SOURCE
····················
Back in my home lab, we do computational experiments.
Unsupervised learning of natural signals. "How should the brain encode images given their properties?"
Very popular dataset (camera calibrated, linearized, uncompressed, etc) - the paper to cite it came out in 1998.
As of 2007, it had 336 citations according to Google Scholar, (then 99th most cited paper in the Vision literature).
Today that number is up to 802.
Then is 2010, there's an email sent to a vision community mailing list saying:
Does anyone have a copy of van Hateren database? I have been looking
for the 4000 still image database. The links to images
http://hlab.phys.rug.nl/imlib/l1_200/index.html
are broken! And it looks like there is no mirror of the full database
anywhere. I would appreciate your help and suggestions.
So I put up a mirror.
Shortly thereafter, another grad student in a lab in Germany (one of my academic nephews), did the same.
This happened again a year later with another dataset. Luckily, I had downloaded that one as well, and now host the canonical version.
Lesson learned: don't take today's data sources for granted.
multiple resources for the same data (http, ftp, bittorrent) in one container file.
Let's start using them!
Use a Python decorator attached to your data loading routines to verifiy hashes on-load
Let's see an example of what that looks like.
····················
GOALS
[1] According to the passage about preserving research datasets, how many Google Scholar citations did the 1998 paper for the image dataset have as of 2007?
[2] Proceed with the passage about preserving research datasets, picking up right after its final sentence.
····················
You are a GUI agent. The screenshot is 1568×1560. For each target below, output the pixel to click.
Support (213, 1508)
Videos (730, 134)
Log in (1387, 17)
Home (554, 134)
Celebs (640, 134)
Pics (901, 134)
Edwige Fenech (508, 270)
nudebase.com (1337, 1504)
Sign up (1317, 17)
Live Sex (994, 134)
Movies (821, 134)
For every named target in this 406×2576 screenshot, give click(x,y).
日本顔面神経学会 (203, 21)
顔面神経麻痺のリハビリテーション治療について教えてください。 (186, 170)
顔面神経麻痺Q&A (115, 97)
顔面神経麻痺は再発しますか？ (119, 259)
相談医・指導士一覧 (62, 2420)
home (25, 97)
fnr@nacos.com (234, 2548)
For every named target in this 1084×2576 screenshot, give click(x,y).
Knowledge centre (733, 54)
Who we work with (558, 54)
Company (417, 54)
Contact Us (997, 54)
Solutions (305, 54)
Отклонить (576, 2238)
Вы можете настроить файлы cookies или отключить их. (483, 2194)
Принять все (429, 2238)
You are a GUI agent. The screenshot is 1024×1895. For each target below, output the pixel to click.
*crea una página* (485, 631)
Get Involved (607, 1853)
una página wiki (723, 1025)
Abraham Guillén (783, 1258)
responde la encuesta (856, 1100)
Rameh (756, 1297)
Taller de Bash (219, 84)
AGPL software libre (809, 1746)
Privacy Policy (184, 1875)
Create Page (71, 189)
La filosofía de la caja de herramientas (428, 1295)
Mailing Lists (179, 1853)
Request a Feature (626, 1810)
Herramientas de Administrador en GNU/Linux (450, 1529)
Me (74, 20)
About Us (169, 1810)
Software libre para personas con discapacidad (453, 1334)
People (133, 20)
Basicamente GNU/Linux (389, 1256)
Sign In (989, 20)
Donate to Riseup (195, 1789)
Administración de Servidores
····················
ANSWER SET
[1] 336

[2]
I have some data, and a problem: I don't want to lose my data.
So I make a copy -- and now I have two problems.
%%bash
cd ~/cur/siam; chmod +rwx -R tmp fake_usb;
rm -fr tmp fake_usb; # start with a clean slate
mkdir -p tmp
cd tmp
git init .
git annex init "local laptop"
%cd ~/cur/siam/tmp
%%bash
# let' just make a file to see how annex works
echo "pretend this is a large file" > original.dus
for x in {1..10000}; do echo GATTACA >> original.dus; done
ls -lh
This is a ~80K file, let's check it into git annex
!git annex add original.dus
Let's see what happened to it:
!ls -lh
So by annexing the file, we've hashed its contents, and renamed the file to that hash, making a symbolic link to the file. (content-based addressing)
It turns out git annex
also staged this symbolic link for us in git.
!git status
Let's check that into git.
!git commit -m"original data of unusual size checked in"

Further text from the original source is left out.